In Dhillon v Barclays Bank plc  EWCA Civ 619, Mrs Dhillon sought rectification of the Land Register to remove a charge granted following a fraudulent transfer. The property was now worth over a million-pounds. The sum secured by the charge was over £600,000. The case was unusual as there had been an escheat of the freehold title and Mrs Dhillon had been granted a vesting order under s.181 of the Insolvency Act 1986 (although the Court of Appeal noted that it remained “unclear precisely how or why Mrs Dhillon was entitled to make the application or obtain the order in the first place” [para 41]).

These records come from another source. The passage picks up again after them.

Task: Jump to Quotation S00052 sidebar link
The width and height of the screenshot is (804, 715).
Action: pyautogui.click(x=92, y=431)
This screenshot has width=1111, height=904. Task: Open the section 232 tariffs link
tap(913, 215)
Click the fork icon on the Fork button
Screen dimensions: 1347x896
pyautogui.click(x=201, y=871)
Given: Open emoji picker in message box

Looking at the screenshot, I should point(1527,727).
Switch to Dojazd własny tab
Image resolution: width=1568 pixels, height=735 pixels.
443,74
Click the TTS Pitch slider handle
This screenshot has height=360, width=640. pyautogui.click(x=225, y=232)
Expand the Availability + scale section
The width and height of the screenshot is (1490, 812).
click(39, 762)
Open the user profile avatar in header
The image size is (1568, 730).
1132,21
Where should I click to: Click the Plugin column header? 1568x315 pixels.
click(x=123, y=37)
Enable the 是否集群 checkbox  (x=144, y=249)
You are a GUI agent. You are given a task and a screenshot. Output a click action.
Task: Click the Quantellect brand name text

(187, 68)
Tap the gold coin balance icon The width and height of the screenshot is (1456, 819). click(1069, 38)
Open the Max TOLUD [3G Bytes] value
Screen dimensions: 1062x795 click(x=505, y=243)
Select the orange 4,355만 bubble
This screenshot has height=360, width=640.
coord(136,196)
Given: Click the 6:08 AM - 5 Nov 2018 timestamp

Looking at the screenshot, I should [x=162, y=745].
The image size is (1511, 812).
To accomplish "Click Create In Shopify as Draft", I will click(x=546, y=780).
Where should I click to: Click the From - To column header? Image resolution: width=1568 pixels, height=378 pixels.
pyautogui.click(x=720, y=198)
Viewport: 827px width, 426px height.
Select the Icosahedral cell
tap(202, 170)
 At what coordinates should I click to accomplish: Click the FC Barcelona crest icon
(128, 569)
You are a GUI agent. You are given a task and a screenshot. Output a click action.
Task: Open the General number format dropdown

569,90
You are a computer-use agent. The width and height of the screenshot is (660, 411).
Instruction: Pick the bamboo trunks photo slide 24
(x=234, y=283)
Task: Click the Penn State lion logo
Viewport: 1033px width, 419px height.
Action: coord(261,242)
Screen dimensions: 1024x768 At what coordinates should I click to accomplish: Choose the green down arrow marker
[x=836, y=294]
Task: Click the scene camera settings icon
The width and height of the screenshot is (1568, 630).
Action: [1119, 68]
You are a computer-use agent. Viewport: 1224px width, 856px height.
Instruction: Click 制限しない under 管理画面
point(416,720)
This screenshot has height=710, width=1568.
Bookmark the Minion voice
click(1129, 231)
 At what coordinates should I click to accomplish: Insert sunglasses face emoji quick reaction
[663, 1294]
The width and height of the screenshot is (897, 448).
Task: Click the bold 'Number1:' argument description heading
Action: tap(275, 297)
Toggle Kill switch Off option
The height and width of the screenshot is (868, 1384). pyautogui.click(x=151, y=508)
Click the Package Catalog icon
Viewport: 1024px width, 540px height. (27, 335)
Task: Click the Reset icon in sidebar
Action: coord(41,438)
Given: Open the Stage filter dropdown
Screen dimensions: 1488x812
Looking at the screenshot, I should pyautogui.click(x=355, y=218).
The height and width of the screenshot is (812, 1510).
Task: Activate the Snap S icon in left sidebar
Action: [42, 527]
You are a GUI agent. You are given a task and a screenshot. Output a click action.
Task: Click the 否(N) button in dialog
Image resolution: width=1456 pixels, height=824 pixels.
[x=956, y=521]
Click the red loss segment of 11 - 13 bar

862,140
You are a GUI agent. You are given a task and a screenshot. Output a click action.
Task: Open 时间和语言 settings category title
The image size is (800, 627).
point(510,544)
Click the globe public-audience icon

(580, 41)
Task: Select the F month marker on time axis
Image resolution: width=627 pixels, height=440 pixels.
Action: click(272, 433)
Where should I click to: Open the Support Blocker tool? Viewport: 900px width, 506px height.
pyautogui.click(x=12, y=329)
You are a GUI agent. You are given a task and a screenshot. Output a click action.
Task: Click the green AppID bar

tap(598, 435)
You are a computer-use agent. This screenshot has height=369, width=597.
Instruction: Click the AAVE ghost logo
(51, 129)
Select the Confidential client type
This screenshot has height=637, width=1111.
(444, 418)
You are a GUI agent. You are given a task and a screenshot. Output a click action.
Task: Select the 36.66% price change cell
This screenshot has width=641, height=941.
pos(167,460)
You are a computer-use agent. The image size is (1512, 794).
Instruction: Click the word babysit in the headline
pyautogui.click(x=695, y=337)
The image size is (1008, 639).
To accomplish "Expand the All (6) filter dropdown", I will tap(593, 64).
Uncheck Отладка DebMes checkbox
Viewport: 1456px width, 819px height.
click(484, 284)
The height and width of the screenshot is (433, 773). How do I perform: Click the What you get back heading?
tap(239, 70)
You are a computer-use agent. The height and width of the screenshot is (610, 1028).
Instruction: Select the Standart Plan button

Mrs Dhillon had been a secure tenant with the right of buy, but she could not afford the price of £167,000. In 2002 her husband forged her signature on two transfers; a transfer from the landlord into Mrs Dhillon’s name and a second transfer into the name of a company (“the Company”) he controlled. On the same day as the second transfer the Company charged the property. Within a month the Company re-financed the property with a loan from Woolwich plc (now Barclays Bank). In 2006 the Company was struck off the register and the freehold vested in the Crown as bona vacantia. The Crown disclaimed the property on 21 January 2009 and the property escheated. Mrs Dhillon applied for a vesting order and on 21 October 2010 Master Moncaster ordered that there be vested in Mrs Dhillon “all the estate and interest which immediately prior to its dissolution was vested in [the Company].”
Mrs Dhillon then issued proceedings seeking the rectification of the Land Register to remove Barclays Bank’s charge.
Part of Mrs Dhillon’s case was that following the escheat, the previous freehold title had been expunged and she had a new freehold title. The Court of Appeal rejected this analysis; Mrs Dhillon had the equity of redemption vested in her and in effect stood in the Company’s shoes.
The Court of Appeal upheld the judge’s view that the Land Register should not be rectified because there were “exceptional circumstances” under paragraph 3(3) of Schedule 4 to the Land Registration Act 2002 which justified not doing so. As Coulson LJ explained [at para 73]:
“rectification of the Register would create a windfall for Mrs Dhillon. It would give her the unencumbered freehold of a million-pound property she had never owned and could never have afforded. She would be put in a much better position than she ever would have been in if the fraud had not taken place.”
That decision made it unnecessary to decide jurisdictional points taken by Barclays that arose because Mrs Dhillon was applying for rectification of the charge created by the Company but not the void transfer to the Company itself:
- Barclays contended that the removal of the charge would not constitute the rectification of the relevant mistake as the relevant mistake was the entry of the Company as the freehold proprietor and not the later entry of Barclays’s charge. The Court of Appeal acknowledged that the answer to point was “not straightforward” [para 27].
- Barclays argued that the doctrine of illegality as explained by the Supreme Court in Patel v Mirza  UKSC 42 prevented Mrs Dhillon from making an application for rectification. Whilst she had played no role in her husband’s forgery, by trying to “wind the clock back to a point in time between the two fraudulent transfers” she was seeking to take advantage of the first act of fraud. The Court of Appeal considered that the interplay between the illegality principle and the Land Registration Act 2002 was not “clear-cut” but the underlying point Barclays made was relevant to the “exceptional circumstances” issue [paras 33-34].
A further point was taken by the Chief Land Registrar who contended that Mrs Dhillon’s application was not really an application for rectification but merely one for alteration. If the application was for alteration the Chief Land Registrar would not be required to indemnify Barclays if its charge was vacated. The alteration argument was that as Mrs Dhillon had been in occupation when the charge was granted she always had an overriding interest to alter the register and so the alteration of the register was not to Barclay’s prejudice and did not satisfy the definition of “rectification” in Sch 4(1)(b). However, given the failure of the appeal it was unnecessary to deal with this “potentially complex” point, not least because it had not been properly pleaded [para 88].